With little data this week the bond market will focus on the Treasury refunding beginning tomorrow. Of course Europe is still very much a factor for all global markets. Greece and its creditors agreed on the need to strengthen policy efforts to support growth. Representatives from the so-called troika of the European Commission, European Central Bank and International Monetary Fund met with Greek Finance Minister Yannis Stournaras in Athens yesterday at the conclusion of the meetings. The talks will determine whether Greece continues receiving funds from the country’s 240 billion euros ($297B) of rescue packages. Germany is still the wild card in the game for allowing the ECB to buy sovereign debt from Spain, Italy and other countries that need help. Chancellor Angela Merkel’s government today backed ECB President Mario Draghi’s proposals on bond buying to help bring down borrowing costs in Spain and Italy. The government is “not worried” by Draghi’s announcement of Aug. 2, deputy Merkel spokesman Georg Streiter told reporters at a regular press briefing in Berlin today, when asked whether the government is concerned that ECB independence might be compromised. Treasury prices rose briefly this morning, snapping a decline from last week, after Italian Prime Minister Mario Monti warned of a potential breakup of Europe without greater urgency in efforts to lower government borrowing costs.

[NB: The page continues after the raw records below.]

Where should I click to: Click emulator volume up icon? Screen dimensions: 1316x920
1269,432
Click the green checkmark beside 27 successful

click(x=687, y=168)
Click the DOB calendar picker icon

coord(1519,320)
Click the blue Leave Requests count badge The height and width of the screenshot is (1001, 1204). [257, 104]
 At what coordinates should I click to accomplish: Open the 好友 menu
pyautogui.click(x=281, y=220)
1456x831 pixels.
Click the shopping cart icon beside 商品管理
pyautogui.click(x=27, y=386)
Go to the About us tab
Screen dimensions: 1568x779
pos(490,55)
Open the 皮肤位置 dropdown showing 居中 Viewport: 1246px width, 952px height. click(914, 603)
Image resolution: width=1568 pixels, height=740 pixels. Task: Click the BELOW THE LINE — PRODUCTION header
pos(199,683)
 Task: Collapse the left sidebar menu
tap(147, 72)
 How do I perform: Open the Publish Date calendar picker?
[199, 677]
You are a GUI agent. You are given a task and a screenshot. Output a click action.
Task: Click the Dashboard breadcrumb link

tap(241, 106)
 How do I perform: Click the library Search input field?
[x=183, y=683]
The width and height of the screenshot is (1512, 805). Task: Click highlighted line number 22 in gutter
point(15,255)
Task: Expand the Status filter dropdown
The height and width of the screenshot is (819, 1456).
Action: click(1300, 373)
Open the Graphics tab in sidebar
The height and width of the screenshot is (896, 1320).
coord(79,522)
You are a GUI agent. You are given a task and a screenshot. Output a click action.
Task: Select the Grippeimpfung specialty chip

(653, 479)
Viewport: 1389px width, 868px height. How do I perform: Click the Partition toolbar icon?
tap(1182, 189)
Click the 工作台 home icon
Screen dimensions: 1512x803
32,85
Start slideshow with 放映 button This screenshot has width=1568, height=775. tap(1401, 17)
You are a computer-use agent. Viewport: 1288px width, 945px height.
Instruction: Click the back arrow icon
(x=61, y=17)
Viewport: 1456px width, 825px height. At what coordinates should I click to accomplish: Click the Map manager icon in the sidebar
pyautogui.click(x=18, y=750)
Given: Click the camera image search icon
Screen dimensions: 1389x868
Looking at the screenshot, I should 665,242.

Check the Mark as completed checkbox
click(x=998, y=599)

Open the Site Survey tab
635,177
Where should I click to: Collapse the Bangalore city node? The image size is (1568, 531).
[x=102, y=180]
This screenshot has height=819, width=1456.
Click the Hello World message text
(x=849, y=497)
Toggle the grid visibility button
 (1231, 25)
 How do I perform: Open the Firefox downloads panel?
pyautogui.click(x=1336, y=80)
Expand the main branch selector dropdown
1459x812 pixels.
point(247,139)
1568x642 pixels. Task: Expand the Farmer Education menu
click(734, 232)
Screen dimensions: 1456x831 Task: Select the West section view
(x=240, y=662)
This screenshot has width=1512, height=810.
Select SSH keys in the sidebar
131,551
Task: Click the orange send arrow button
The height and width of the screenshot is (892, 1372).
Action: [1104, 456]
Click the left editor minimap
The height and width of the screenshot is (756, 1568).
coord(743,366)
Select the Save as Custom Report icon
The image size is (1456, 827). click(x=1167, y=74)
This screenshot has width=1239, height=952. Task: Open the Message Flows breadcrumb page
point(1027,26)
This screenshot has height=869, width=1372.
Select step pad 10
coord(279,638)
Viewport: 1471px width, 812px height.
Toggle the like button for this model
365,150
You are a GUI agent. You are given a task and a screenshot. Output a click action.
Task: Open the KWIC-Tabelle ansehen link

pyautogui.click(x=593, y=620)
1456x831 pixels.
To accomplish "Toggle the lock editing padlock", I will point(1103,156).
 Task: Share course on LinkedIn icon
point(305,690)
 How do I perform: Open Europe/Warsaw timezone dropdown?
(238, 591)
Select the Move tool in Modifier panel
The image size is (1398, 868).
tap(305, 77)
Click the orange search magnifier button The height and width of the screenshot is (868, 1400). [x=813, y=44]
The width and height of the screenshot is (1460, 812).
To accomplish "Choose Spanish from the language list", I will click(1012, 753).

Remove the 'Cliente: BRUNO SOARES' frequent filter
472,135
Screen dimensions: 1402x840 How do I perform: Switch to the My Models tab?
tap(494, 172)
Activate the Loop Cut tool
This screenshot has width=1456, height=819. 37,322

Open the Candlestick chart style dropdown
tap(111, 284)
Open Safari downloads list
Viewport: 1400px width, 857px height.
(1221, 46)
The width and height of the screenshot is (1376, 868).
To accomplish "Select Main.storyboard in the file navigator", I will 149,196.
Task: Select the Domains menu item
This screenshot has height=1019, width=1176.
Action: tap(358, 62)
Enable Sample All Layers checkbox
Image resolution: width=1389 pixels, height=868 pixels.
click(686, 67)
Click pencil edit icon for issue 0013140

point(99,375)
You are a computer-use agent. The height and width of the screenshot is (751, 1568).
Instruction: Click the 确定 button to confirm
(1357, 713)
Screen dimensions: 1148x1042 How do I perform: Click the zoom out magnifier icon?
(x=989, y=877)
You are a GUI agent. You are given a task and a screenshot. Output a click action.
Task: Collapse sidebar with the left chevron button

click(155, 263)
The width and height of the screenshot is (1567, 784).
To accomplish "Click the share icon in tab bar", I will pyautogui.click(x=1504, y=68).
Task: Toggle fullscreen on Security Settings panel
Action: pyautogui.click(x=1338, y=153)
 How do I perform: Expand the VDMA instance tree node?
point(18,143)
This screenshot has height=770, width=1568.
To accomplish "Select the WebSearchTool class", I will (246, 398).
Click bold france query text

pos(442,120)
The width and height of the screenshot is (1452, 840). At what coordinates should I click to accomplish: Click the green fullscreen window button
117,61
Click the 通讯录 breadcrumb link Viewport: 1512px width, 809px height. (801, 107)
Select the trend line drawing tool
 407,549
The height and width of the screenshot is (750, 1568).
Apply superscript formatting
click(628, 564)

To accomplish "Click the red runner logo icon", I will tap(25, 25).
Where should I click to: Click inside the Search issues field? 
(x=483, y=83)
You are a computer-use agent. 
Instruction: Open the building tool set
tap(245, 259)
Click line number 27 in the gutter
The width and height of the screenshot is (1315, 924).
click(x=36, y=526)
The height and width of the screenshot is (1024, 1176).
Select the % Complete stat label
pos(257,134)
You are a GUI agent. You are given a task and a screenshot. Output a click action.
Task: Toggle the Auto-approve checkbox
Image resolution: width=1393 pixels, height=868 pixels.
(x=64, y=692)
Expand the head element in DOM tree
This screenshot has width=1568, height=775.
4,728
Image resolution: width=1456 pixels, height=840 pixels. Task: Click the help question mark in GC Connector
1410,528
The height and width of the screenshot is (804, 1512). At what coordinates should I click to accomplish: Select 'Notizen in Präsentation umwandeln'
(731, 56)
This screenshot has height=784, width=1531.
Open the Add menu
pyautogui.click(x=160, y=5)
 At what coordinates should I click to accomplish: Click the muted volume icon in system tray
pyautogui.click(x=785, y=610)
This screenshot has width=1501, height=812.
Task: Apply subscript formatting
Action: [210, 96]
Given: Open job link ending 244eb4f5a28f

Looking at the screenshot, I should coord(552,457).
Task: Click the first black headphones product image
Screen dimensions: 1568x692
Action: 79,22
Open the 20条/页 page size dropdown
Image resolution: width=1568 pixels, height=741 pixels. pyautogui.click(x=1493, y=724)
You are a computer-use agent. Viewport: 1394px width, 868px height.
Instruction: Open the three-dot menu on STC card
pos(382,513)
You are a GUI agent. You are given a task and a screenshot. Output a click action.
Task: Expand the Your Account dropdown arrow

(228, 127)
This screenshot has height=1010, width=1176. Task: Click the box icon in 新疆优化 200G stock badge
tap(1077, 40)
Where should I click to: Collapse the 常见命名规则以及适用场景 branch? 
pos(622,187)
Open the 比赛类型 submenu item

Although the bond and mortgage markets have backed up some on yields, the longer term bullish bias is still there. Reports that investor optimism and appetite for treasuries remains at some of the best psychological levels in months. There is still a lot of optimism out there that the Fed will ease again at its Sept meeting (12th and 13th) with a $600B purchases of bonds and mortgages ----$300B each. That is the belief now, and as long as there isn’t anything more than talk out to the EU region, the safety trade is likely to continue but with less enthusiasm than six months ago.